Meyer dysplasia is a rare condition that affects the femoral epiphysis in young children. This developmental disorder of the hip is characterized by delayed, irregular ossification of the femoral epiphyseal nucleus. Onset usually occurs in the second year of life, and the disorder usually disappears by the end of the sixth year. Harel and colleagues review the features of this dysplasia and describe five cases that were initially misdiagnosed.
The five cases included four males and one female who ranged from nine to 48 months of age at the time of presentation. Each child had a history of acute onset of limping of two to 30 days' duration. Three of the children had decreased range of motion on physical examination, and one patient had a fever. The erythrocyte sedimentation rate was elevated in two patients. The initial diagnosis was osteomyelitis in two children and Perthes disease in three children.
Radiographs of the hips revealed epiphyseal changes compatible with Meyer dysplasia. Two children had unilateral involvement, and three had bilateral involvement. Bone scans were normal in all five cases. Magnetic resonance imaging was performed in one child and revealed multiple centers of ossification and no evidence of ischemia or edema. In all patients, limping resolved within one to three weeks without specific treatment.
The authors note that Meyer dysplasia is most often bilateral. Meyer, in 1964, reported that this disorder occurs bilaterally in 42 percent of patients. In contrast, 7 percent of patients with Perthes disease have bilateral involvement. Previous studies indicate that boys are affected five times more often than girls. Patients show continuous improvement, with steady unification and growth of the epiphysis, usually over a three-year period.

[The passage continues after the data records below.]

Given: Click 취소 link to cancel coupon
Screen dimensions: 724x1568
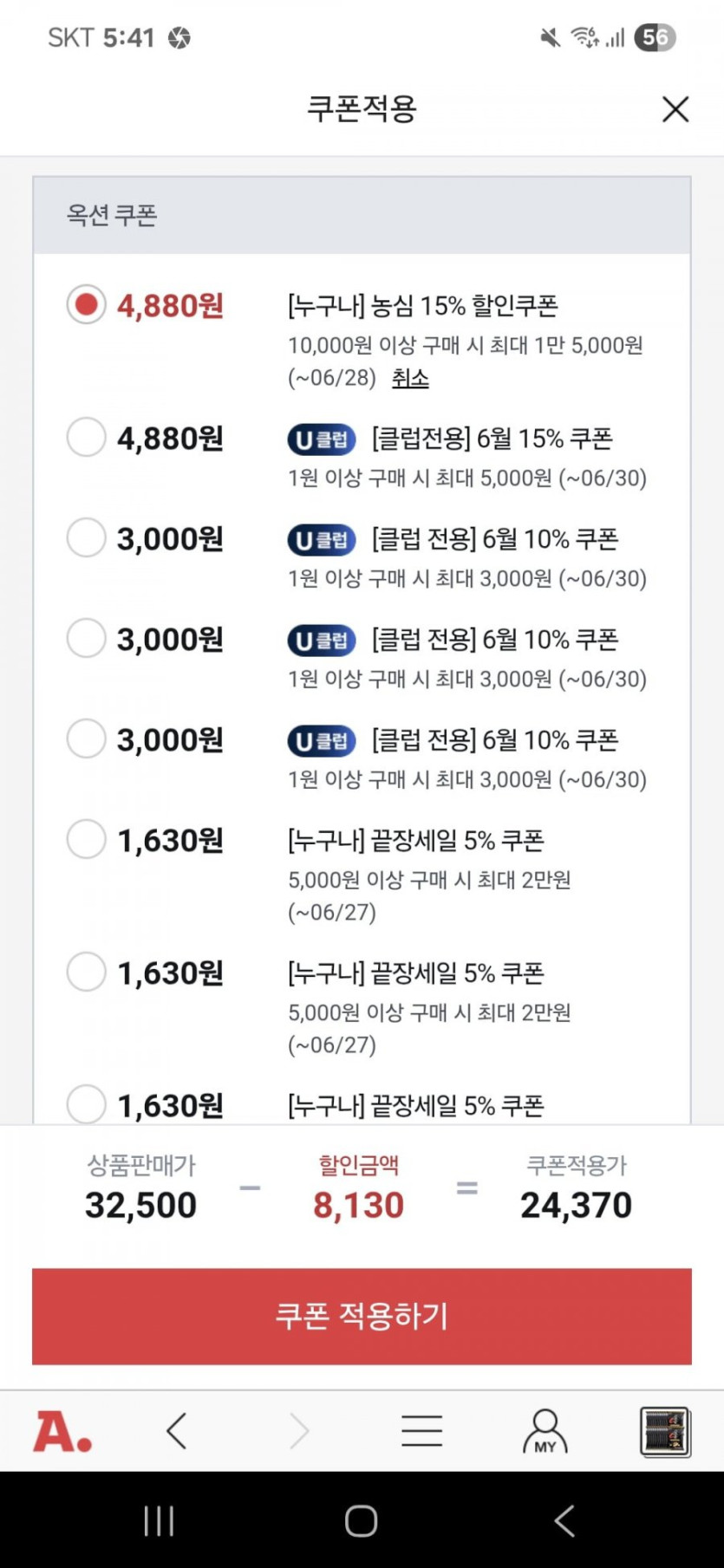Looking at the screenshot, I should pos(410,379).
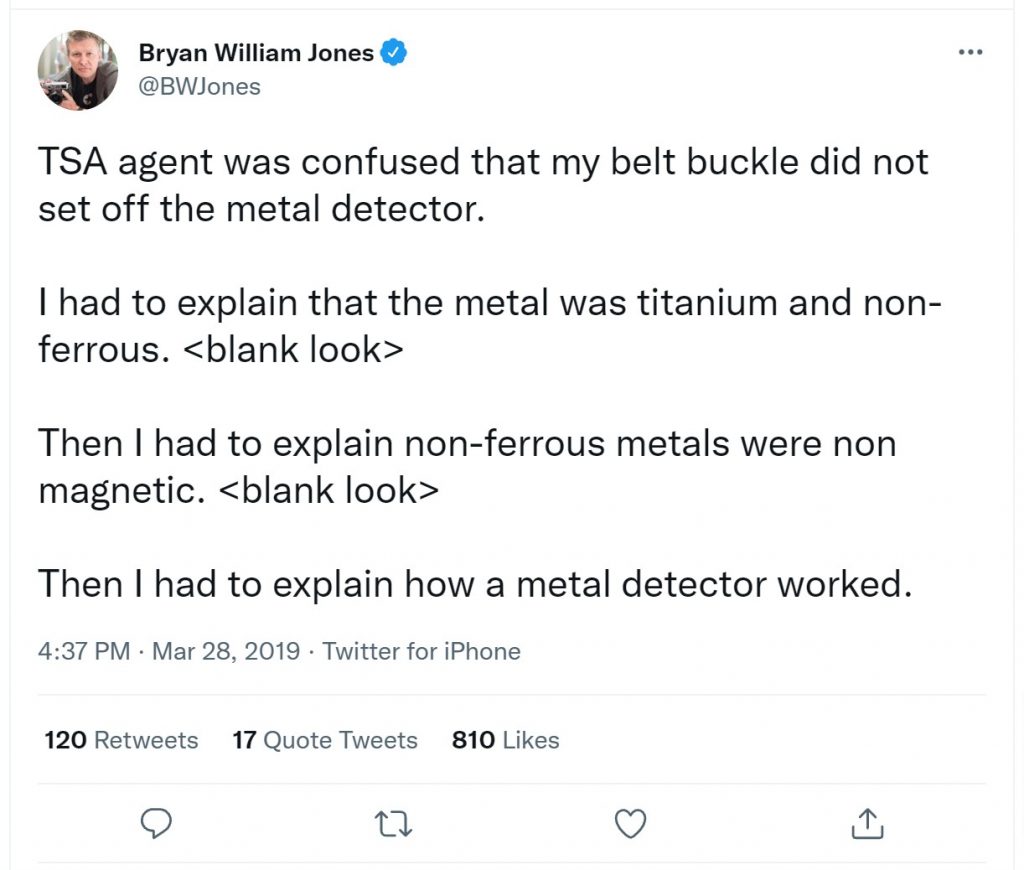Click the word Retweets in stats row
The width and height of the screenshot is (1024, 870).
click(x=146, y=740)
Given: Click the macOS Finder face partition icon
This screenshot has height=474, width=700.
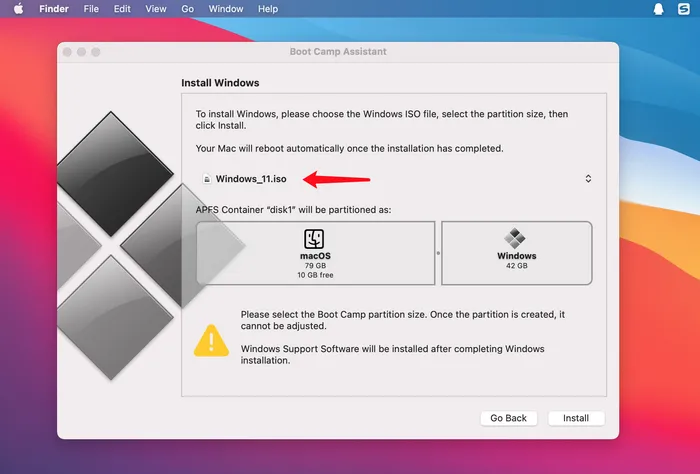Looking at the screenshot, I should click(315, 239).
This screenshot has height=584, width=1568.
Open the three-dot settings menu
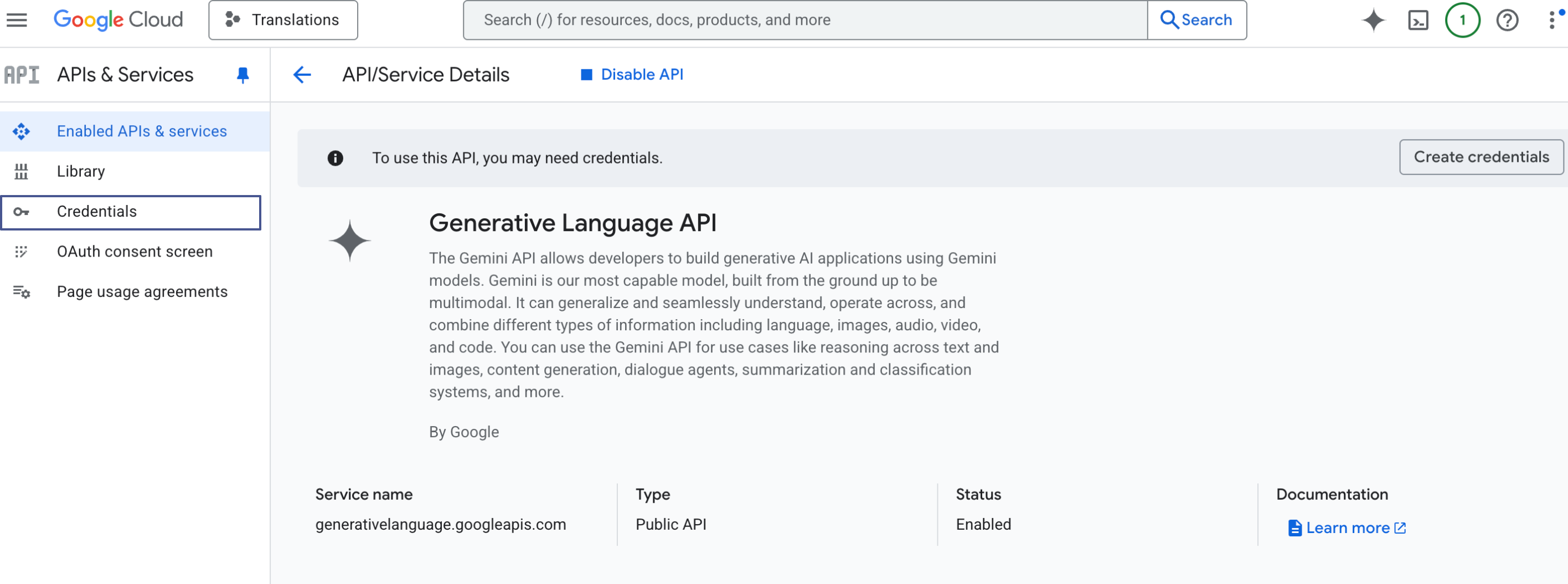(x=1551, y=20)
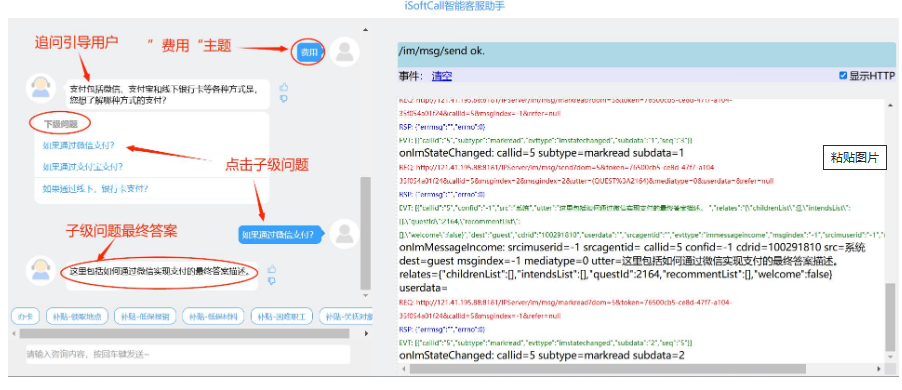
Task: Click the 补贴-困难职工 quick topic chip
Action: pyautogui.click(x=282, y=316)
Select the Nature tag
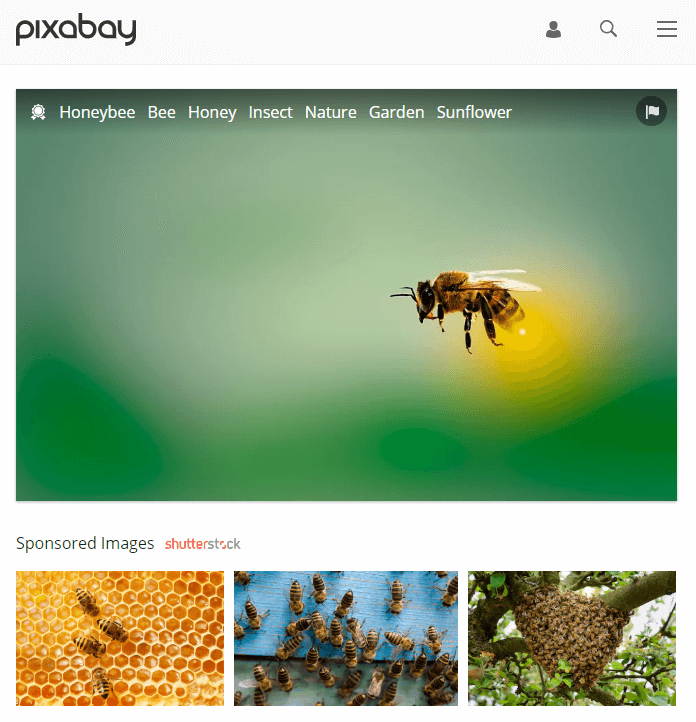Viewport: 696px width, 722px height. [331, 112]
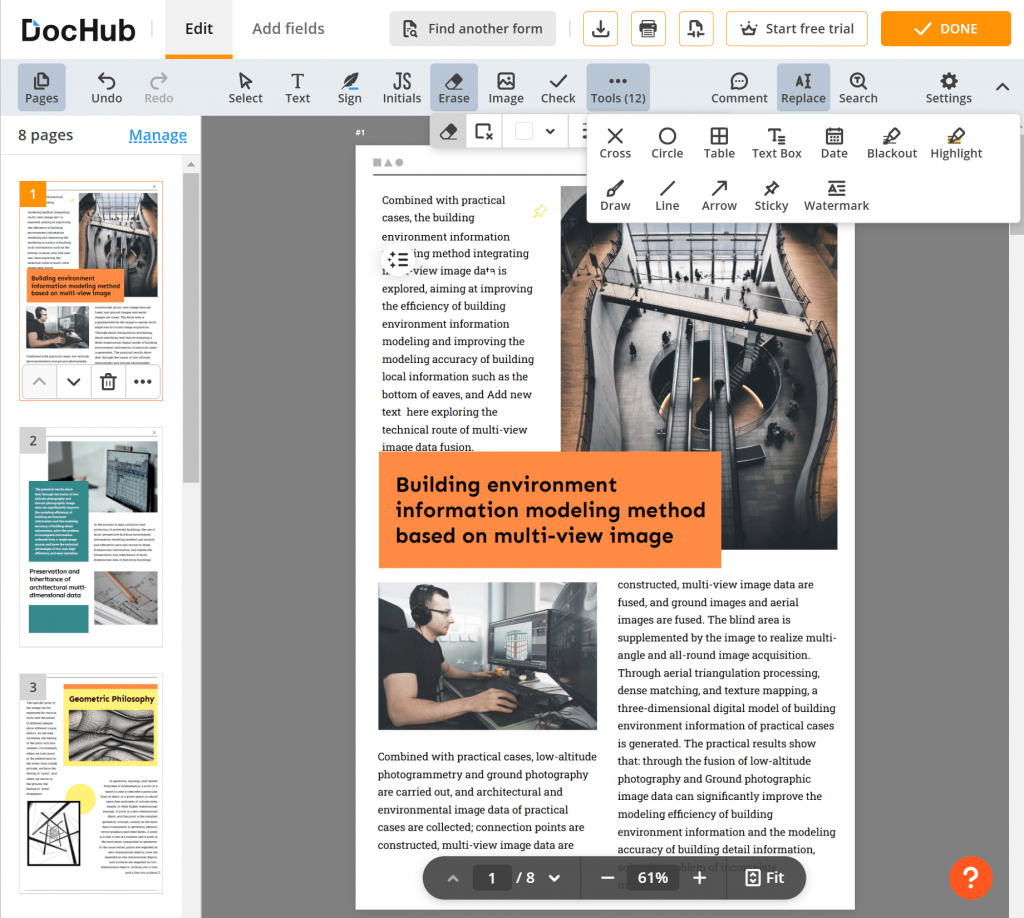The image size is (1024, 918).
Task: Activate the Erase tool
Action: pyautogui.click(x=453, y=87)
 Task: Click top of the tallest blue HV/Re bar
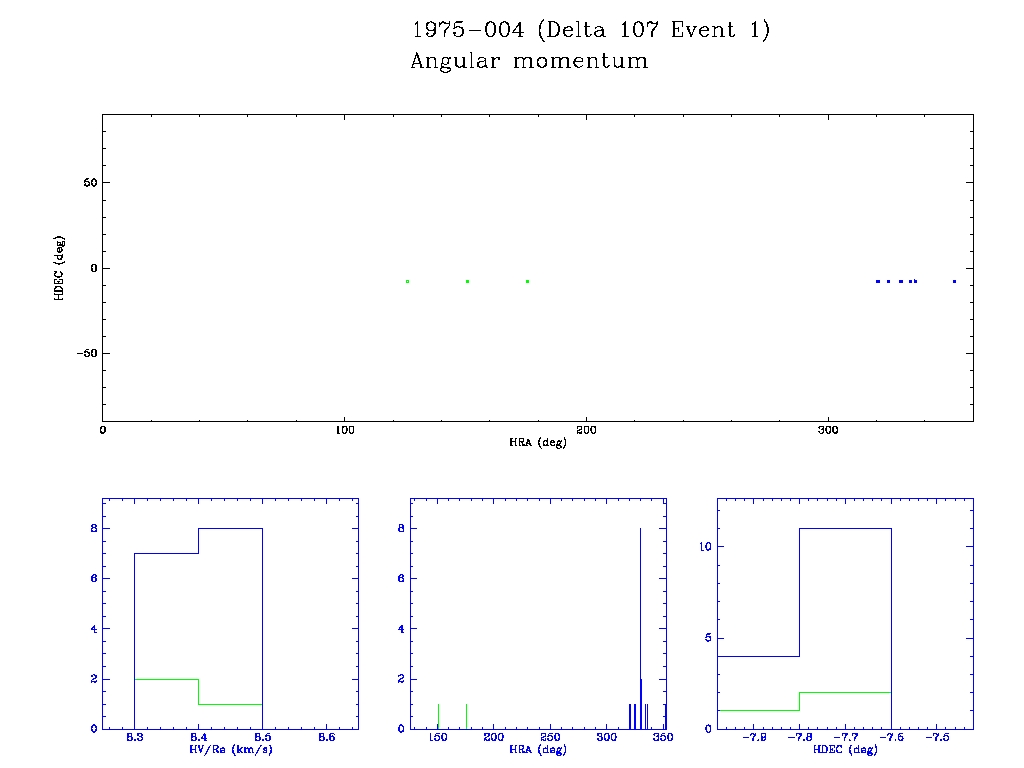tap(230, 528)
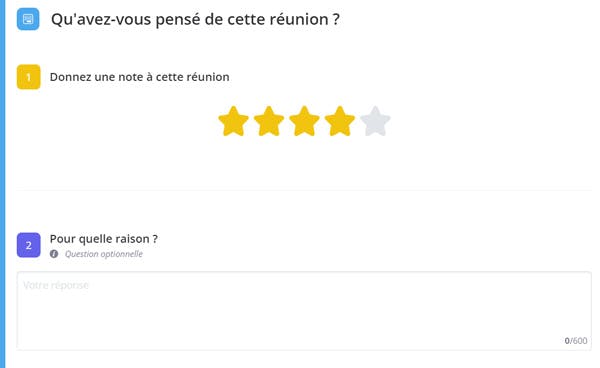Viewport: 600px width, 368px height.
Task: Give five stars using the grey star
Action: 375,121
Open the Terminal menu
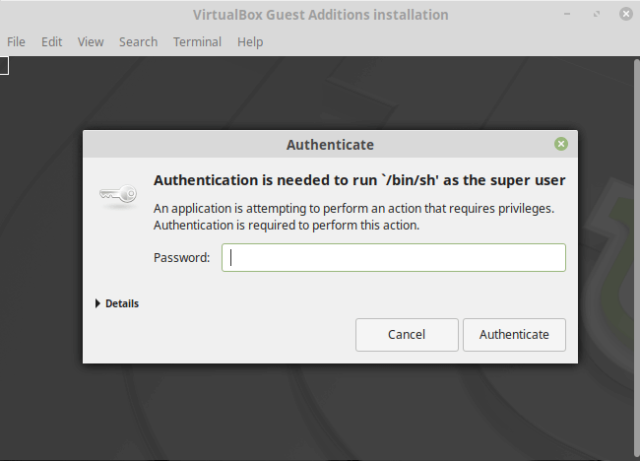Screen dimensions: 640x461 click(197, 42)
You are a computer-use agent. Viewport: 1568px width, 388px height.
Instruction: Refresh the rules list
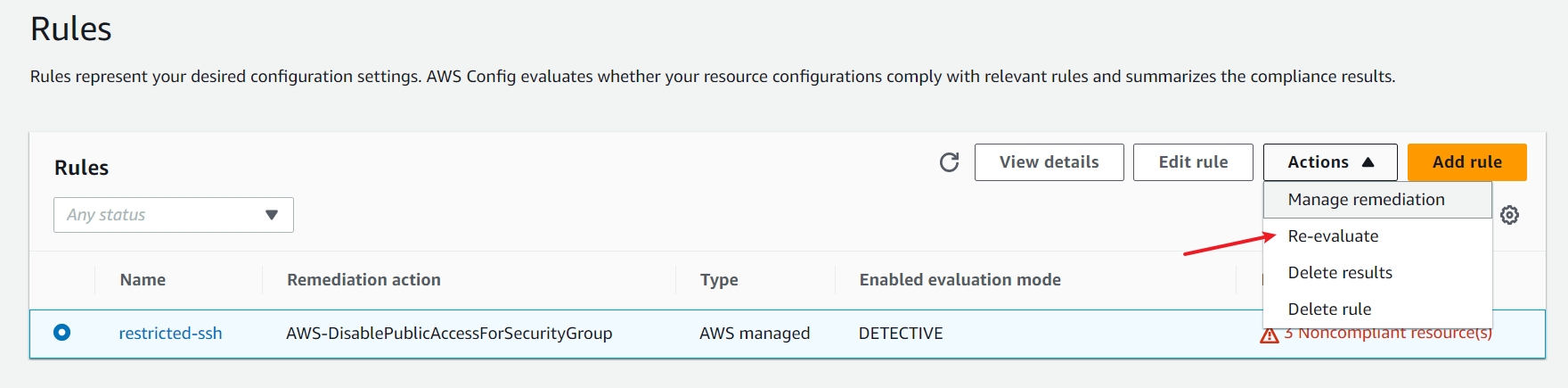point(949,162)

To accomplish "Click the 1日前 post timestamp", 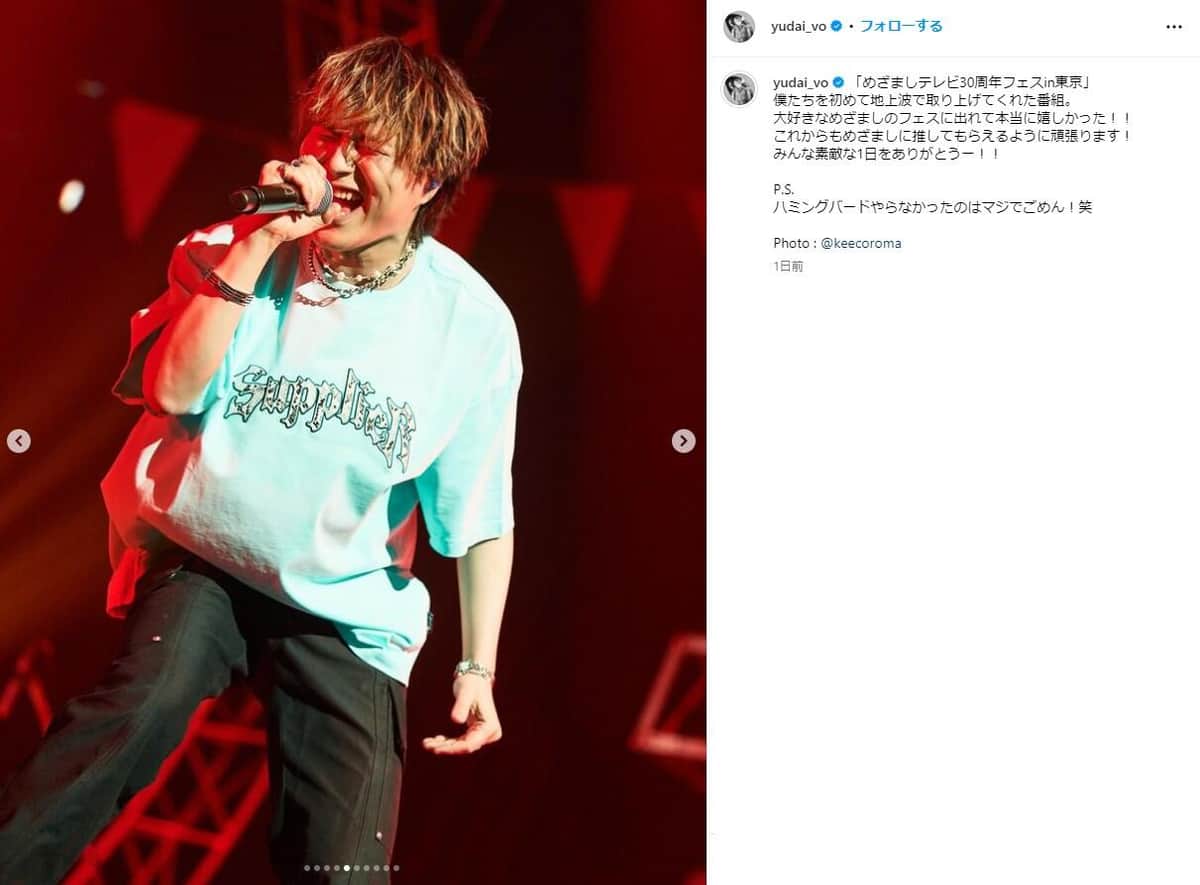I will 788,267.
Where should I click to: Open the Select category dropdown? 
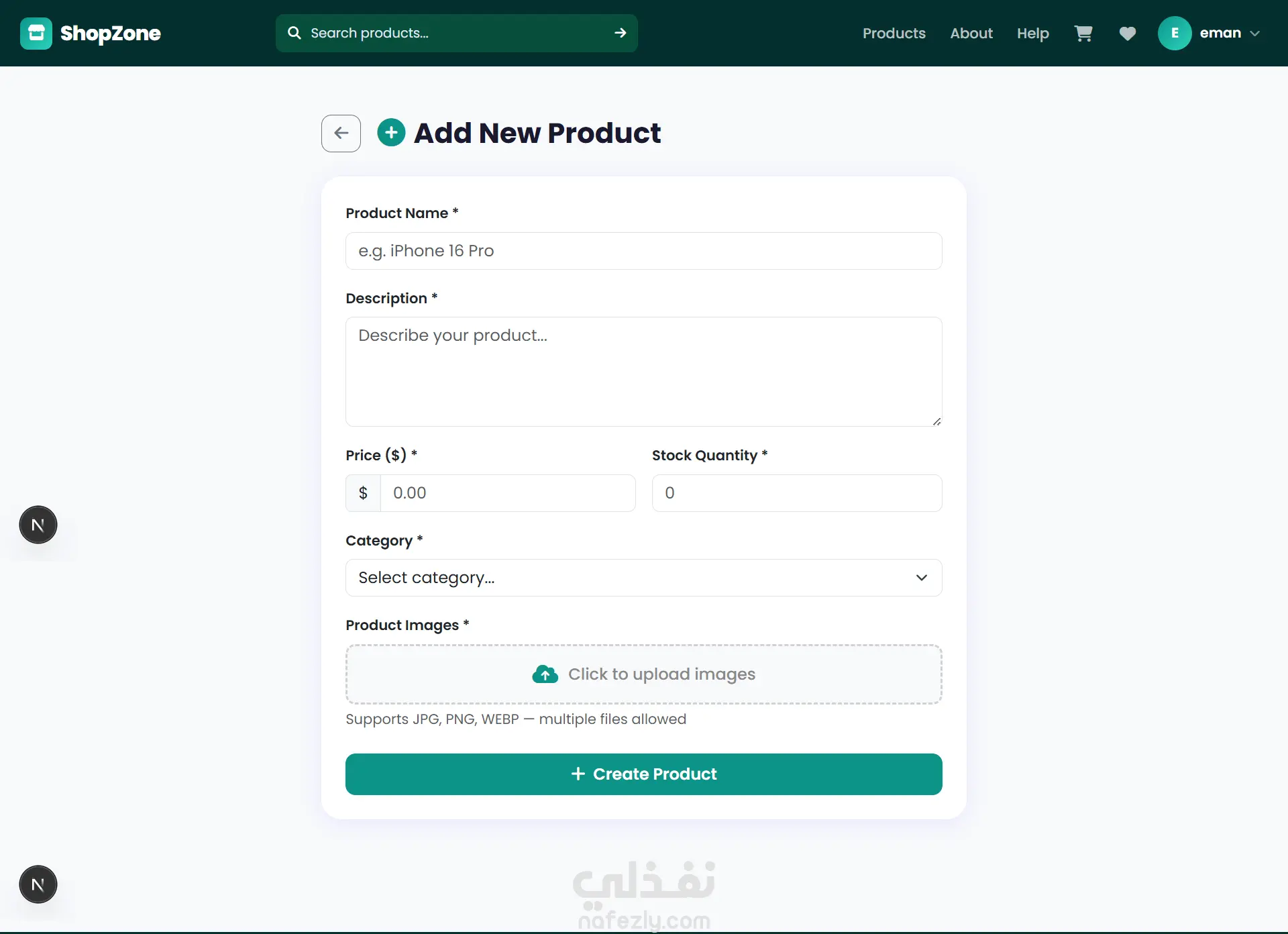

Meyer dysplasia likely represents a physiologic variant of ossification of the femoral head. In most cases, the disorder is asymptomatic and is discovered incidentally on radiographs obtained for other reasons. Radiographic features include radiolucent defects in the femoral head and fragmentation of the femoral head. The authors point out that epiphyseal dysplasia and hypothyroidism should be included in the differential diagnosis whenever bilateral changes are visualized on plain radiographs of the hips. Bone scans are normal in patients with Meyer dysplasia. The authors note that Meyer dysplasia may be easily confused with more serious conditions such as osteomyelitis and Perthes disease, but knowledge of this condition can prevent unnecessary hospitalization and treatment.